A invasão israelense à Faixa de Gaza já dura mais
de um mês. Depois de breves cessar-fogo, os ataques continuam. Seu saldo, até
agora, é o massacre de duas mil pessoas, em sua maioria absoluta civis, dos
quais mais de 400 crianças; dez mil feridos e pouco menos de meio milhão
de pessoas refugiadas e deslocadas de suas casas. A infraestrutura do país está
em grande parte destruída, incluindo a única usina de energia elétrica,
diversas escolas, hospitais, centenas de prédios residenciais e comerciais. Faltam
luz, água, alimentos e remédios.
E
ainda assim, eles resistem.
Sob bloqueio israelense desde 2006, os palestinos resistem
como podem, com armas, com pedras, com as mãos nuas se necessário for. Os
palestinos resistem pelas mesmas razões que sempre resistiram os povos
oprimidos – resistem porque não têm outra opção, porque não têm nada a perder
senão seus grilhões, porque esta é a lógica do povo. Diante da miséria e das
carências cotidianas dos oito anos de bloqueio israelense, agravadas
periodicamente pelas invasões militares (três em menos de seis anos), diante da
alternativa de continuarem humilhados e explorados, eles resistem.
Resistem
e resistirão até terem expulsado o invasor, até terem consolidado seu próprio
Estado nacional, independente e política e economicamente viável. Estarão,
então, dadas as oportunidades para os trabalhadores palestinos, para as massas
pobres, ajustarem as contas com suas classes dominantes locais e seus xeques.
Quanto ao Estado israelense, culpado impune de
crimes de guerra e de crimes contra a humanidade nas próprias definições do
“direito internacional” burguês, sua agressiva tendência expansionista articula
as necessidades de reprodução ampliada do capital com uma potente ideologia
nacionalista e religiosa, a do “povo eleito” na “terra prometida”. Notável como
um mesmo aparelho de dominação ideológica, o religioso, pode servir de
justificativa primeira tanto para a invasão quanto para a resistência, tanto
para opressores quanto para oprimidos, apenas mudando sua articulação com as
bases materiais concretas nas quais opera... Quanto ópio para esses povos!

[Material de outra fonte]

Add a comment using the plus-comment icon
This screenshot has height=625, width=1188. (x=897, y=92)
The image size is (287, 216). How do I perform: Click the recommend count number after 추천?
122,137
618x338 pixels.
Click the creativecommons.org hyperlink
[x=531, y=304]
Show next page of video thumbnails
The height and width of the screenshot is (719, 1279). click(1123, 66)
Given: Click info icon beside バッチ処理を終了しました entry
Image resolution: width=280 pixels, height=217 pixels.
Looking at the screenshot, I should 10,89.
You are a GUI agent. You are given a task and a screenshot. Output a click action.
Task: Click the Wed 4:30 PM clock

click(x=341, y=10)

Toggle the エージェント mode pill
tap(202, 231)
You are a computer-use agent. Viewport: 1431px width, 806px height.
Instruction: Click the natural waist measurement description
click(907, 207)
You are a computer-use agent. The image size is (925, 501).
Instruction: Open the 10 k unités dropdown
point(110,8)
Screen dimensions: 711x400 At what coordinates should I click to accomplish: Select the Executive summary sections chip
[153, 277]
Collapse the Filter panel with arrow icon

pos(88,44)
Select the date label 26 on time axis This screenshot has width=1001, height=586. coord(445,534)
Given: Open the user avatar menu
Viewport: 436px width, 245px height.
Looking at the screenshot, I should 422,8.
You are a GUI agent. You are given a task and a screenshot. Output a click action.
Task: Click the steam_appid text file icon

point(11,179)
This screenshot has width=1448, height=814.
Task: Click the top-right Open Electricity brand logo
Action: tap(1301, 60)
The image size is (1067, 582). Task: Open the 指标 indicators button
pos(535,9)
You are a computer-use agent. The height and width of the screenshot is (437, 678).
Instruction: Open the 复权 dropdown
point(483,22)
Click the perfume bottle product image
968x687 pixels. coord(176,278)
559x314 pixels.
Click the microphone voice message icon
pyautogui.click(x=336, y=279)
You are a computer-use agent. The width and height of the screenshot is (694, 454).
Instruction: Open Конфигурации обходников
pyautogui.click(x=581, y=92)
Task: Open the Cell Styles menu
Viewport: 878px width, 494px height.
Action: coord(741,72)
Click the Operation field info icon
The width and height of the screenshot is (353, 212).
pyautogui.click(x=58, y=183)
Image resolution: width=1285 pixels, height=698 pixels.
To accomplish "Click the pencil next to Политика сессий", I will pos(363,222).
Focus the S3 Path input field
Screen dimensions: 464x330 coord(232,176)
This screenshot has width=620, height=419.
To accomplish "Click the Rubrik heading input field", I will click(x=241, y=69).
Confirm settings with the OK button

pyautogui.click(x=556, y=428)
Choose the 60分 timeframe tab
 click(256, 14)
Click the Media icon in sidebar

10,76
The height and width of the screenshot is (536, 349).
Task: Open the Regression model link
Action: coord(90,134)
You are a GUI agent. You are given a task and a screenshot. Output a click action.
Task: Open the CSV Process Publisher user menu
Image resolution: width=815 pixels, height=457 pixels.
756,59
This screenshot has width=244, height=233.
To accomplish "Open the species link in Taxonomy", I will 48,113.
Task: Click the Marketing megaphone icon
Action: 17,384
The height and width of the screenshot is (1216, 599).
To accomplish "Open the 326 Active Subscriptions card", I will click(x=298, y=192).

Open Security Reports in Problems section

O discurso ideológico israelense busca construir
uma linha contínua que vai do povo judeu explorado de ontem (um ontem que se
estende por séculos!), da luta pela criação de Israel, até transmutar-se no
Estado de Israel, o explorador de hoje, o assassino serial das repetidas invasões
e dos seguidos massacres sobre o povo palestino[ii].
Discurso que crescentemente assume a forma do “Grande Israel” [iii],
ou seja, da necessidade vital de ampliar suas fronteiras para a instalação de
novas colônias, novos assentamentos, buscando ou expulsar os moradores
anteriores, os palestinos, ou integrá-los como cidadãos de segunda classe em
Israel, por isso mesmo, mão de obra barata para o capital israelense.
Não podemos deixar de citar um trecho do famoso
discurso do Comandante Che Guevara nas Nações Unidas, já lá se vão quase
cinquenta anos, a lembrar-nos de como a história das nações pode ser mutável,
com o explorado de ontem tornando-se o país explorador de hoje. A respeito das
atrocidades da invasão imperialista dos “mercadores da guerra” ao Congo, dizia
o Che:
“Quem são os autores? Paraquedistas belgas,
transportados por aviões norte-americanos, que partiram de bases inglesas. Lembremos
que praticamente ontem víamos um pequeno país da Europa, trabalhador e
civilizado, o Reino da Bélgica, ser invadido pelas hordas hitleristas; amargava
nossa consciência saber desse pequeno povo massacrado pelo imperialismo alemão
e o víamos com carinho. Mas esta outra face da moeda imperialista era a que
muitos não percebíamos.
Talvez filhos de patriotas belgas que morreram por
defender a liberdade de seu país sejam os que assassinaram impunemente a
milhares de congoleses em nome da raça branca, assim como eles sofreram a bota
alemã porque o conteúdo ariano de seu sangue não era suficientemente elevado.” (Discurso
na XIX Assembleia Geral da ONU em Nova York, em 11 de dezembro de 1964. Em:
ARIET GARCIA, María del Carmen e DEUTSCHMANN, David (Orgs.). Che Guevara Presente: una antología mínima,
2ª ed. Melborne/Nova York: Ocean Sur, 2005, pg. 344-345).
Mutatis
mutandis, talvez netos dos guerrilheiros heroicos do
Levante do Gueto de Varsóvia[iv]
e de outros episódios da dura resistência judaica ao nazismo sejam os que
assassinam impunemente a milhares de palestinos indiscriminadamente, de velhos
em casa a crianças nas escolas, inclusive as da ONU.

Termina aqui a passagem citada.